Уходит время… Время великих обманов… Послушаем его свидетелей. Честных свидетелей. Пристрастных. Они убивали себя, чтобы жили призраки…
Дьяволу надо показывать зеркало. Чтобы он не думал, что невидим…
Вот и ответ на вопрос: зачем эта книга. Все дело в призраках. Если мы не убьем их, они убьют нас…
История с обмотками, красными звездочками
и четвертым сном Веры Павловны
Василия Петрович Н. - член коммунистической партии с 1920 года, 87 лет
«Я подумал: хороший день для смерти. Чисто. Снег. Кто-то начнет все сначала. Жизнь — театр, у кажого — своя роль. Мой театр исчез. Люди, которые были когда-то моими друзьями, с которыми у меня была она память, одно время, уже обратились в воспоминания, в туман, я не могу их отличить от сна. От ночного бреда. Одно время заканчивается, начинается другое. Мне далеко за восемьдесят. Я ужасно старый. Впасть бы в старческий маразм — вот где спасение. Становишься свободным, как ребенок, нет памяти ни о чем… Нет, вижу все отчетливо, как на рассвете…
Эти ужасные боли в суставах… Но они помогают, они примиряют со смертью, потому что делают равнодушным. Остается одно желание: скорее бы все кончилось, особенно после бессонницы, после мучительной и хладнокровной пытки бессонницей…

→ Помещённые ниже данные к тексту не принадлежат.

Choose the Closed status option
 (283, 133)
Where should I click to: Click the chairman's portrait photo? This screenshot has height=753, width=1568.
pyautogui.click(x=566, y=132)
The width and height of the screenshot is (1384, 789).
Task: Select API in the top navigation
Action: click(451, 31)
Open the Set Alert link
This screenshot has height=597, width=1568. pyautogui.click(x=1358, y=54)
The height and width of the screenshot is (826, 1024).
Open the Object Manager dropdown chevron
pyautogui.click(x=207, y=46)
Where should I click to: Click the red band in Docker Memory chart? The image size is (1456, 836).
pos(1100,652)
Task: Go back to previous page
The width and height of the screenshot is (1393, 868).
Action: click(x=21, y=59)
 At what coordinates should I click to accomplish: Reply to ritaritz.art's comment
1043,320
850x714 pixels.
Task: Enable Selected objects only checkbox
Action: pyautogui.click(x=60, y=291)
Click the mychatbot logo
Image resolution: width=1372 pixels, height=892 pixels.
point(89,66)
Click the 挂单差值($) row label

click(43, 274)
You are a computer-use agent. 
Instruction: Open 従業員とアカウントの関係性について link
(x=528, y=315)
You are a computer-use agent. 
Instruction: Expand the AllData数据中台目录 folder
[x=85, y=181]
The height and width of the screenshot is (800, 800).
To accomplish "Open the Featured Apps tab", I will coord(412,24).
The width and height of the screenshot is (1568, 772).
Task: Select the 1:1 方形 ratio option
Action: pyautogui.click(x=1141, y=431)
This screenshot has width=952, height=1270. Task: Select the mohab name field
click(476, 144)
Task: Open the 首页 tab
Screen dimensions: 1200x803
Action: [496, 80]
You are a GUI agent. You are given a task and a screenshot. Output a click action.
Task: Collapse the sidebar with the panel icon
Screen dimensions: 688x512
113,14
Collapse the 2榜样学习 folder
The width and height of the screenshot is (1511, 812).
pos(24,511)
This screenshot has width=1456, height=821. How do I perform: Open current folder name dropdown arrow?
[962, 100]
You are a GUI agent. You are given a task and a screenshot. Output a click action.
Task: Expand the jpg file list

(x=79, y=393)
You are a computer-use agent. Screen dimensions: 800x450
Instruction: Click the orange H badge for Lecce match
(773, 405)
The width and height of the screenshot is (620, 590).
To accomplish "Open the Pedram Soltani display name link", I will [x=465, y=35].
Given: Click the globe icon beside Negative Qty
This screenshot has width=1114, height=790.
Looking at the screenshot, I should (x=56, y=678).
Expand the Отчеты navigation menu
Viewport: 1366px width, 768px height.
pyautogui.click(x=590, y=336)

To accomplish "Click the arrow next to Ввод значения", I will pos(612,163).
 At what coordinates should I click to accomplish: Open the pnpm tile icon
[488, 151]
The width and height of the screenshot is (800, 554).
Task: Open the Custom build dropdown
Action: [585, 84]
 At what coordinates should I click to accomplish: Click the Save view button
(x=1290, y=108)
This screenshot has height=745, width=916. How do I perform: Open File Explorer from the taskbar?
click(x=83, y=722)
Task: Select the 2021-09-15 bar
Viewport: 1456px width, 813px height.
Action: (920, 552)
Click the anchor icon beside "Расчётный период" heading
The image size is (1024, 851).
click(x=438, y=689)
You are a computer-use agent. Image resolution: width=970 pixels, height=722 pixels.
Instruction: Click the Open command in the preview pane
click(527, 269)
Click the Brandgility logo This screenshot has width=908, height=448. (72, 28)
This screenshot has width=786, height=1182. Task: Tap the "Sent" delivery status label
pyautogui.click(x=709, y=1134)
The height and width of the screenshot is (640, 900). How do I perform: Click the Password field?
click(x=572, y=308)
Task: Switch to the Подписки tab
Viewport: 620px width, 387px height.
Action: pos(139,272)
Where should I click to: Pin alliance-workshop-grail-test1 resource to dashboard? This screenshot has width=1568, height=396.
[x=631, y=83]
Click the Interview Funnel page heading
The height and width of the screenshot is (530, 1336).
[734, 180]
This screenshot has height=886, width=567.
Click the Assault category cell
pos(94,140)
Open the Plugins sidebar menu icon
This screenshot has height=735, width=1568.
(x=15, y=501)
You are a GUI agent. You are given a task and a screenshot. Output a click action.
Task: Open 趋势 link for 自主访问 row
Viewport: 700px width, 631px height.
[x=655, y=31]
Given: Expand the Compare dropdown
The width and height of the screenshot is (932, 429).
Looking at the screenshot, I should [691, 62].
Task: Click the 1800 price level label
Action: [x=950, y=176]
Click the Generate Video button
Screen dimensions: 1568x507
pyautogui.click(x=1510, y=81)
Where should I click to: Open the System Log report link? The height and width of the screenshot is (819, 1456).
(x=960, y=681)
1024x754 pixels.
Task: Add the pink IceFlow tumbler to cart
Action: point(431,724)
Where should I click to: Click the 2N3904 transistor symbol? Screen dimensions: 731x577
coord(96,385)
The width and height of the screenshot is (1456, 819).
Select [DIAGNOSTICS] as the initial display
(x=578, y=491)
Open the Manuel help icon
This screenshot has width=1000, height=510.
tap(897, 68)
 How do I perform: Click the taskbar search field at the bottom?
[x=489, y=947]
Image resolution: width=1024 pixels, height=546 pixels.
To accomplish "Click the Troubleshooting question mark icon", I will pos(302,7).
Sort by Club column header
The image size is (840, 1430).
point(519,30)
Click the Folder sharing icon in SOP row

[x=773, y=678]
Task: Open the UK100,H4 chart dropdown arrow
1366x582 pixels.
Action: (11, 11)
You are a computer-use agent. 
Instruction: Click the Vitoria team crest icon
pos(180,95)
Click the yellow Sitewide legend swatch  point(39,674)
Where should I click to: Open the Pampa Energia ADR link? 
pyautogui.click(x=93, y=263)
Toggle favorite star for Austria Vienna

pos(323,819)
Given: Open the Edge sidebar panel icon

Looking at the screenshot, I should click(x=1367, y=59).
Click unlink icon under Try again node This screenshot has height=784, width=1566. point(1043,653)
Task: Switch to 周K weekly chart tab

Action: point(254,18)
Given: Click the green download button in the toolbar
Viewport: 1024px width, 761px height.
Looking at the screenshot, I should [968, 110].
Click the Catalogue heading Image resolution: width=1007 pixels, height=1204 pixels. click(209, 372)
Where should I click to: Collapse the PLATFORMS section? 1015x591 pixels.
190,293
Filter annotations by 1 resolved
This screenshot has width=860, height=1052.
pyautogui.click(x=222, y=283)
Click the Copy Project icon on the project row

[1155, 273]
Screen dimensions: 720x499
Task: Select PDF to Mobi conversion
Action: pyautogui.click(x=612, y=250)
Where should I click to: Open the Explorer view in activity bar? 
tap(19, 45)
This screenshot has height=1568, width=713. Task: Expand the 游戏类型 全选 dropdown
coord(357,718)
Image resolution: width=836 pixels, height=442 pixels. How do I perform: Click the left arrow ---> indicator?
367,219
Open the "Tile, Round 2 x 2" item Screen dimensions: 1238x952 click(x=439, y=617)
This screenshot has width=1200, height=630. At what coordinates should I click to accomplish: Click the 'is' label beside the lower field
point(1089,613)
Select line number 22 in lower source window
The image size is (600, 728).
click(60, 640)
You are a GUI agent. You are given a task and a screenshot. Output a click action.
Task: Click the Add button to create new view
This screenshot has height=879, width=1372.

Я пытался уйти… Сам… Ремень на шею… Завязываешь, как галстук… Правда, я уже давно не носил галстук. Он мне они к чему дома, на кухне. Среди людей я бываю редко, а теперь и совсем не хочется, я никого не знаю ни в своем доме, ни на своей улице. Последний знакомый старик из соседнего подъезда умер лет пять назад. Я потерял столько близких, что у меня там их больше, чем здесь Смотрю на улицу, на жизнь из окна, наблюдаю. У меня третий этаж, даже лица могу разглядеть, прически. Что я заметил: женщины снова стали носить длинные волосы и кожаные куртки. Женщин с длинными волосами я встречал только в детстве и в кино. Моя первая и моя вторая жена носили короткие стрижки, тогда все носили короткие стрижки. Их уже давно нет. Где они? Да, к старости я стал ненадежным атеистом. Я хотел… Тогда мне не дали уйти… Открыл глаза и понял, что опять живу, моя грудная клетка поднималась, как испорченный насос, но я дышал. Возле меня стояли врачи. Что они могут сказать человеку, когда возвращают его оттуда? Будто они знают, откуда они его возвращают. Они могут поставить капельницу, нащупать пульс. И ты слышишь, как в тебя вливается жизнь, в то время как ты хочешь умереть. Но я живой только среди мертвых… Среди живых у меня странное ощущение, будто я уже не с ними, а смотрю на них и на себя откуда-то из другого измерения… Удивительно, что вы меня о чем-то спрашиваете, словно я живой, а не мумия. Как будто одними и теми же словами пользуемся, а смысл из них извлекаем разный. Как через стенку, из одной в другую камеру переговариваемся… Вот как мне вам объяснить, что я всю жизнь любил партию?! Да, партию, самое дорогое для меня. Это была моя страсть, моя любовь. С такой страстью я смог полюбить только мысль о смерти. Одиноко умирать от болезни, от ужасной боли в суставах, от бессонницы, когда разговариваешь с собой. Или с мертвыми. Они отличные собеседники, потому что всегда молчат, только слушают. Среди живых у меня почти не осталось знакомых. Мысль о смерти опять присоединила меня к чему-то высшему, как раньше к партии. Я семьдесят лет в партии. Зачем? Кому это сегодня интересно?